27話 結婚記念日 その3
「今日はどこかお出かけする予定ってあるの?」
ゆったり朝食を食べた後、クラリスがそんな事を聞いてくる。
「一応あるよ、お昼近くからだけどね。クラリスは朝グダるの知ってたし、どうせなら遅めの方がいいかなぁーって」
「それもそうね。ナイスよロッゾ」
「お褒めに預かり光栄です魔王様。私は家の掃除があります故お昼近くまでゆったりとお過ごしください」
「苦しゅうない苦しゅうない〜」
そんな茶葉を繰り広げた後、僕は掃除機を取りに向かう。リビングに戻り掃除機を掛け、昨日の飲み会で出た食べカスなどを念入りに掃除する。

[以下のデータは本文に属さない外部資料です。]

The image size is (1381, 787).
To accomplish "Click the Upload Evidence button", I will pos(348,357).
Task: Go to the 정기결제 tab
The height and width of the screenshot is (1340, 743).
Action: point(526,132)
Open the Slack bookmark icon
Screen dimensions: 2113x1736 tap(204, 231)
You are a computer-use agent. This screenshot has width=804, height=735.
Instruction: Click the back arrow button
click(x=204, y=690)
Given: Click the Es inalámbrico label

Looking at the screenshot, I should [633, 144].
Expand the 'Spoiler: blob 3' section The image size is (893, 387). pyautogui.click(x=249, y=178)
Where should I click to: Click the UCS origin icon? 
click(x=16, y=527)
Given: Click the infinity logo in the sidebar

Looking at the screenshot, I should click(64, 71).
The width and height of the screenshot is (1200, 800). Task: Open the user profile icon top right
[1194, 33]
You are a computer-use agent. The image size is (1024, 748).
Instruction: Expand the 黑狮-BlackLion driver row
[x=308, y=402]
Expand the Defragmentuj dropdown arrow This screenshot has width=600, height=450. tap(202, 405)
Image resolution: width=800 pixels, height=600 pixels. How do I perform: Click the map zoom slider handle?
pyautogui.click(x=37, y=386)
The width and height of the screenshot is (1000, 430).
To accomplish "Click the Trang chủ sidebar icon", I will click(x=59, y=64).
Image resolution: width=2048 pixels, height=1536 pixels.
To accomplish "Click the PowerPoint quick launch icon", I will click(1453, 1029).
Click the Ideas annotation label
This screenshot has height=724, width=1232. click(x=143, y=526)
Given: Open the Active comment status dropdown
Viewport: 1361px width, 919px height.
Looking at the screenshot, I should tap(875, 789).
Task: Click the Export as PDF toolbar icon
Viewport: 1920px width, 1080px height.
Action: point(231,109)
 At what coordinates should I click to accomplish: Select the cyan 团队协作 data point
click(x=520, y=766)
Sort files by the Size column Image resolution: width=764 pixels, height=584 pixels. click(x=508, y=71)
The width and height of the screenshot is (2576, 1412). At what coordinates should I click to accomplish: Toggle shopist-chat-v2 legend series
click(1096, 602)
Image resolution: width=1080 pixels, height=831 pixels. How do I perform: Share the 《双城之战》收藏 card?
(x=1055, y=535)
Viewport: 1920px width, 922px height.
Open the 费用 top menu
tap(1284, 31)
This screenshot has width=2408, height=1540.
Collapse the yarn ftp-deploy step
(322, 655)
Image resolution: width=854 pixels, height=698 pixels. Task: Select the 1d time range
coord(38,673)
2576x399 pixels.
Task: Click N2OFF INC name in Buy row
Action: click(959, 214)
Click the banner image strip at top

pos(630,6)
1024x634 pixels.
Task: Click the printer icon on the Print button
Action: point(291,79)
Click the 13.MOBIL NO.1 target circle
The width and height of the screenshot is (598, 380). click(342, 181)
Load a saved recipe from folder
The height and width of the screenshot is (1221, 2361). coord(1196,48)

そのまま順調に掃除は進んでいき、クラリスの座ってるソファまで辿り着いた。
「クラリス足上げて〜。掃除機掛けたいから」
「はいはーい」
休日のおっさんの如くのっそりと足を上げソファに寝っ転がるクラリス。僕のお父さんみたいな事しないでよ……。最近クラリスがおっさん化しつつあるのがホントに心配です。
そんなこんなで掃除を一通り終えると、クラリスが出掛ける準備をしていた。
「お疲れ様ロッゾ、いつもありがとね」
「ありがとクラリス。クラリスも毎日お仕事遅くまで頑張ってくれてありがと。なんかクラリスにばっか任せちゃって悪いけどね」
「気にしないで、ロッゾは結婚する前まで十分頑張ってたじゃない。それにほら、いつか私達にも子供出来るかもしれないじゃない? 産休取りすぎると会社に迷惑掛かるし、かと言って両親に丸投げってのもアレだからね。そんな時に専業主夫のロッゾが居てくれたらそれだけで私の励みになるもの。だから負い目なんて感じなくていいのよ?」
「ありがとクラリス。僕はいいお嫁さんを持ったよ」
「け、結婚記念日とはなんか恥ずかしいわね……」
「結婚記念日なんだからこそ、恥ずかしいぐらいにお互いの愛を確認しなきゃだよ。クラリスの言う通り子供が出来たらそっち側で忙しいしね」
「それもそうね……。ま、そんな事は後でたっくさん考えましょ。今はロッゾとお出かけする事で頭がいっぱいだし……」
「それもそうだね。あ、お金はそんなに持ってかなくていいよ。僕のコツコツ貯めてたお金から出すから」
「え、私初耳なんだけど。そんなのいつ貯めてたの?」
「結婚する前だよ 。趣味用のお金を毎月1万円設けてたんだけど、趣味なんかに使う時間がなくてずっと溜め込んでたんだよね。後はクラリスから毎月貰うお小遣いとかもコツコツ貯金してたし、それもあってそこそこの額になってるよ」
「へぇ〜、確かにロッゾが趣味にふけってるのそんなに見なかったもんね。ひょっとしてお小遣いとかもあんまり使ってない感じ?」
「そうだね、野菜の種とかに使う時もあるけど基本的には使わないかな。これからは必要な時にだけ貰うシステムに変える?」
「うぅん、今のままで大丈夫よ。お祝い事とかに使ってくれるのは嬉しいし、ロッゾが急に何かに目覚めた時にいきなりお小遣い頂戴とは言いづらいでしょ?」
「それもそうだね。じゃあクラリスのお言葉に甘えようかな」
「そうしなさいそうしなさい。私は着替えてくるから、ロッゾも仕度しといてね?」
「りょうかーい」
そんなわけでそそくさと支度を始める。
今日は楽しい一日になりそうだ。